Religious Beliefs. The vast majority of Martiniquais, both in Fort-de-France and throughout the island, consider themselves Catholic, although a rapidly declining proportion consider themselves "practicing" Catholics. Since the early 1970s, a small but increasing number of people have been shifting their religious affiliation to become Evangelists, Adventists, and Jehovah's Witnesses. In addition, there is a Muslim following among the minority population of Middle Easterners from Syria and Lebanon.
Martiniquais of all social classes also embrace many non-Christian beliefs, for example, in the power of sorcery. In contrast to sorcerers who are hired to inflict harm, shamans and folk healers generally are recruited to help people solve a variety of health and psychological problems.
Ceremonies. Catholic holy days are observed in Martinique, as are numerous locally distinct ritual events and traditional ceremonies including funeral rites, Chanté Noël at Christmas, and Mardi Gras.
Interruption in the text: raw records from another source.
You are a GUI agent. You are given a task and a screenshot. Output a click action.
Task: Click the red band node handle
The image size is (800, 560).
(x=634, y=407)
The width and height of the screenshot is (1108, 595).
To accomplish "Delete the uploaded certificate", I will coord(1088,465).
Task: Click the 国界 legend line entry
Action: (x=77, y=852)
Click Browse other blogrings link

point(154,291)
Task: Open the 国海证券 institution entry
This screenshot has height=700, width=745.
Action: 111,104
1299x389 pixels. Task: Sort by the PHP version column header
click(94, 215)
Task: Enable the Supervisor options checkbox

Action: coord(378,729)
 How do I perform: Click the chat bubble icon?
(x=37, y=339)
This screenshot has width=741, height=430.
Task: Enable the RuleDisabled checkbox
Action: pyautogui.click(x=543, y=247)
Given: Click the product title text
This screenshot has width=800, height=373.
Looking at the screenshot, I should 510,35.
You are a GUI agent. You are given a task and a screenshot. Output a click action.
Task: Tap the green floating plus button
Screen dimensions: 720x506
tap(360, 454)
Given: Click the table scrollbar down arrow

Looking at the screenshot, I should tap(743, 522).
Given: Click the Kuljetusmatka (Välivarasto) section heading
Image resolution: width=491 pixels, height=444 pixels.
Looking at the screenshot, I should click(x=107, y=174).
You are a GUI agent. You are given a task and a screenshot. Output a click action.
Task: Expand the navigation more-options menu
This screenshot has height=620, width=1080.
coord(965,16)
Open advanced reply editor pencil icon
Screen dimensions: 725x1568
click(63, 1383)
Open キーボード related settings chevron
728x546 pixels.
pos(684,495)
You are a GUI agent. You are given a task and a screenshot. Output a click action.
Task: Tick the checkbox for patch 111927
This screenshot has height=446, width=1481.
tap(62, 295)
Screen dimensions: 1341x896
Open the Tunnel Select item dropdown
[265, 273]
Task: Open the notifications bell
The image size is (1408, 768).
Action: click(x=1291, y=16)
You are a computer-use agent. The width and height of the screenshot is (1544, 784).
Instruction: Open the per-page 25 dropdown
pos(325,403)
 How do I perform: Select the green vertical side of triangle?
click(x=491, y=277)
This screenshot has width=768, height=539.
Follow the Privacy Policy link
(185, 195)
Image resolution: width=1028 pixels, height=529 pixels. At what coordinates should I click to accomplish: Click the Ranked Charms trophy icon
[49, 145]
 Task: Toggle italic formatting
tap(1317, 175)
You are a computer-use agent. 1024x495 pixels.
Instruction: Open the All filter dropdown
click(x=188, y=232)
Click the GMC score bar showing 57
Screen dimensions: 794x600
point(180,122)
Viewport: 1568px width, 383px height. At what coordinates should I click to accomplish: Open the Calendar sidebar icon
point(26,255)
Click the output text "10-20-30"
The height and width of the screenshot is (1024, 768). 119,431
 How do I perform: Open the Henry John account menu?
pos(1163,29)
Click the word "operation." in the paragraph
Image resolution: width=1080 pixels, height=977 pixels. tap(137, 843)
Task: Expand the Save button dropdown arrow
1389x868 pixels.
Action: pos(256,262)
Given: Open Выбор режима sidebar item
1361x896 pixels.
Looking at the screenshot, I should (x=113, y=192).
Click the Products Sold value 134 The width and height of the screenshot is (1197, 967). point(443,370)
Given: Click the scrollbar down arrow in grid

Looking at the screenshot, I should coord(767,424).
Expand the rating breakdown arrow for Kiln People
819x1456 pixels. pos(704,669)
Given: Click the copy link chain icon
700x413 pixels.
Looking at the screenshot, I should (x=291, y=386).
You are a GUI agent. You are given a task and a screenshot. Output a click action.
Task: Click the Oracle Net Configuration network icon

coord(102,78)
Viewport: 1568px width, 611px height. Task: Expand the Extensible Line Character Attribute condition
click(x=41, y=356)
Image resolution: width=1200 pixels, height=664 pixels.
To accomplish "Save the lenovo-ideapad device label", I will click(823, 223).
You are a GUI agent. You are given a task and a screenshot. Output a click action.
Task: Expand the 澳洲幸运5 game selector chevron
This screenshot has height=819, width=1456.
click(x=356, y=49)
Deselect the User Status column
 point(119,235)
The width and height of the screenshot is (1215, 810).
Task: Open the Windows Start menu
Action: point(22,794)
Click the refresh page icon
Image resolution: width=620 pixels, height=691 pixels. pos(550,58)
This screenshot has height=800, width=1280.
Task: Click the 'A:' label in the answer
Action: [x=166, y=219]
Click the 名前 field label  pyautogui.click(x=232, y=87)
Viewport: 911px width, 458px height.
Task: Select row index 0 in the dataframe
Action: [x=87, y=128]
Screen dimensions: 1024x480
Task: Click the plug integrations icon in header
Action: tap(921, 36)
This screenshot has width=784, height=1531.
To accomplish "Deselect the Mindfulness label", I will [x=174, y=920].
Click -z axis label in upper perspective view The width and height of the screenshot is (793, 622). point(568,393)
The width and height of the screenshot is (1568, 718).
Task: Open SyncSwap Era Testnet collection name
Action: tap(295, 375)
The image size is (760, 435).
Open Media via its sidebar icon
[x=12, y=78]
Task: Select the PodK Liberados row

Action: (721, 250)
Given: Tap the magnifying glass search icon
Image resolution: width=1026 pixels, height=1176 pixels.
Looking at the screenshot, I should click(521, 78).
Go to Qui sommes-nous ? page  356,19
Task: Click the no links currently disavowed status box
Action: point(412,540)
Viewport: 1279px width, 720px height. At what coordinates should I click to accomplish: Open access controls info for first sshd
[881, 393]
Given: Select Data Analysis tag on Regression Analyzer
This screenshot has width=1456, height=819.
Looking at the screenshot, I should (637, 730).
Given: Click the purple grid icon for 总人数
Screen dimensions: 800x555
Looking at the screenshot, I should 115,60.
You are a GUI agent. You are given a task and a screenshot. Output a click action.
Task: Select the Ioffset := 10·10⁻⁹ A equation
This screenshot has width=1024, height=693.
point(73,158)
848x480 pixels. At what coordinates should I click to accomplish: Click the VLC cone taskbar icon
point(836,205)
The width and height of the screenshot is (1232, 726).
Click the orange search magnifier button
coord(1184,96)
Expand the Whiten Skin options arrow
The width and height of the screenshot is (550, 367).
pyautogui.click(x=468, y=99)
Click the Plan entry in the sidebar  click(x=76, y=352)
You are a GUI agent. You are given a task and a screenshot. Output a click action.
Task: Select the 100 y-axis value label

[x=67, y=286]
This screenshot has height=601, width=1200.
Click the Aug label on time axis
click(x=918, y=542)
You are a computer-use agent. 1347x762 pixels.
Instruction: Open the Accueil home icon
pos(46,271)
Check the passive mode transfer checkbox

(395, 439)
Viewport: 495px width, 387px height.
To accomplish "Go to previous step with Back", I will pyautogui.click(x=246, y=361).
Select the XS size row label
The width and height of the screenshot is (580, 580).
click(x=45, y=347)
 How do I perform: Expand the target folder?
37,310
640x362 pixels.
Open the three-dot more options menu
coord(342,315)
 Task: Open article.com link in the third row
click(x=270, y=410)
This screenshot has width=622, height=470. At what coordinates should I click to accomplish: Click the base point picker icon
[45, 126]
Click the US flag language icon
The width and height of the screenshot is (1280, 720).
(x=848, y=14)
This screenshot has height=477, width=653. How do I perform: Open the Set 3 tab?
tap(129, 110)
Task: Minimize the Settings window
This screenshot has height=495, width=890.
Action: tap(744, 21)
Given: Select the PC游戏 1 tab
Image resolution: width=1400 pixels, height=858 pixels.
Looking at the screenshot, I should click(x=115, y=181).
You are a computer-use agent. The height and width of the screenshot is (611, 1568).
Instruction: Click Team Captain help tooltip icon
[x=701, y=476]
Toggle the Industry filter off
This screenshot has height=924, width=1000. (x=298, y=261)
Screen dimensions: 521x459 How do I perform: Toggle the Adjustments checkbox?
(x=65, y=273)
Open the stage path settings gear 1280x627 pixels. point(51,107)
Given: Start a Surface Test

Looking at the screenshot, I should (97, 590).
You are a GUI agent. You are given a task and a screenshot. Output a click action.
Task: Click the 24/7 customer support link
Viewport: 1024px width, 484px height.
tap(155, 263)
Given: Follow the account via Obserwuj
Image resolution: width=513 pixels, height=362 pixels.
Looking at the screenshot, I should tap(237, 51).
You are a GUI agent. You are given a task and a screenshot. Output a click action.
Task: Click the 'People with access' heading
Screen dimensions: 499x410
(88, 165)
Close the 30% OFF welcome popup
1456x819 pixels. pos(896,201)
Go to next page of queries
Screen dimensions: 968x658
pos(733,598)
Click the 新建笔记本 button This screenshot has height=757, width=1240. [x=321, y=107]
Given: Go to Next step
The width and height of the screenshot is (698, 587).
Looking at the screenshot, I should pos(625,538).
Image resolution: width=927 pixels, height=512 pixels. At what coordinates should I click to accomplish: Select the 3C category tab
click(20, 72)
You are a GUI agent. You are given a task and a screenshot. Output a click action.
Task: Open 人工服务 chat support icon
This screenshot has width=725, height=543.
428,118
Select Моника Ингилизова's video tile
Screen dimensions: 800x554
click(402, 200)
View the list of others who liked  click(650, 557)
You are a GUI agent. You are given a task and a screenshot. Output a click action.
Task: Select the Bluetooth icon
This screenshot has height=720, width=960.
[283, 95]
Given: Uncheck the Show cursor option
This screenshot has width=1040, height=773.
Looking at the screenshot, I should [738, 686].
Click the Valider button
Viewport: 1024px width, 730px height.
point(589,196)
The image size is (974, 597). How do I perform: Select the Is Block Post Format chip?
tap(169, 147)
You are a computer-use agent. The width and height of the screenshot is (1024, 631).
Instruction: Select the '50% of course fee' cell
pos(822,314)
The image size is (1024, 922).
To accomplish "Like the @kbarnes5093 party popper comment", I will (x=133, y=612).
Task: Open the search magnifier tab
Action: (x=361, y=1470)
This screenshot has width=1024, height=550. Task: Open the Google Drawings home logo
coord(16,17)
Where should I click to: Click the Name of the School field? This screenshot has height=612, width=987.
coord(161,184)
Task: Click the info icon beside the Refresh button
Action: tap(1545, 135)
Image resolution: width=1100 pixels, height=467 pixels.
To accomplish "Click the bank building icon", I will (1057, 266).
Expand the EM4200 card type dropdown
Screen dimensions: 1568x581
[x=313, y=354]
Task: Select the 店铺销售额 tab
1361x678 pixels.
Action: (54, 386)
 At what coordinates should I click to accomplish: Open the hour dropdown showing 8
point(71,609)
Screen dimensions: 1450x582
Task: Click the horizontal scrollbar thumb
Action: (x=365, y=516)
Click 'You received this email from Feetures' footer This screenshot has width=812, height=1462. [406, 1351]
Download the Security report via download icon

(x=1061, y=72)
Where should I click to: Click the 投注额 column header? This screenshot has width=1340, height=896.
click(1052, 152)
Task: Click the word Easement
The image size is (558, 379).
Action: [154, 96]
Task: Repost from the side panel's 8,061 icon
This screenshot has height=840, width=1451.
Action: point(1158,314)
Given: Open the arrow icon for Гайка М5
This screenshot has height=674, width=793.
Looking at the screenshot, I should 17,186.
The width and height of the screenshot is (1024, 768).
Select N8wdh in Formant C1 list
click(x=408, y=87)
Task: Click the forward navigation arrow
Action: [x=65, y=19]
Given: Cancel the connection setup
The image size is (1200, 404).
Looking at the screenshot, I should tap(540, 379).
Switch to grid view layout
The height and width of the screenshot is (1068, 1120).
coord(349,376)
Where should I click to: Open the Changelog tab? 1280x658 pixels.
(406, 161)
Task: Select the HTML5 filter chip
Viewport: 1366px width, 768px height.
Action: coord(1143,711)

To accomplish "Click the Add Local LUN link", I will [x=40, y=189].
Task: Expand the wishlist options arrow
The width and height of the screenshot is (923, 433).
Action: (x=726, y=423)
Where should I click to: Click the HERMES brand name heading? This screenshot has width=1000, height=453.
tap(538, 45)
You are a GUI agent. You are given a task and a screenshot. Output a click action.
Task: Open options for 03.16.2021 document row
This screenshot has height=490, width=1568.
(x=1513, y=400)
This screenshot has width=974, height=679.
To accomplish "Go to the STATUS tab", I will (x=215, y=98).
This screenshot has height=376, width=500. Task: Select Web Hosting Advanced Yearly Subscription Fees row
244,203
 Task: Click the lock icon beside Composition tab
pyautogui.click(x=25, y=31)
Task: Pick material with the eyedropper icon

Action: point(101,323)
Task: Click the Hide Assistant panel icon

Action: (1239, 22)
Arts. Martiniquais society has a strong artistic tradition that has produced gifted, internationally recognized literary talents. Other creative and popular traditions include public storytelling, music and dance, costumes, and cuisine.
Medicine. Most urban dwellers prefer to treat serious illnesses and injuries at local clinics or hospitals, although herbal medicines and shaman healers are also recognized as effective sources of treatment for many health and personal problems.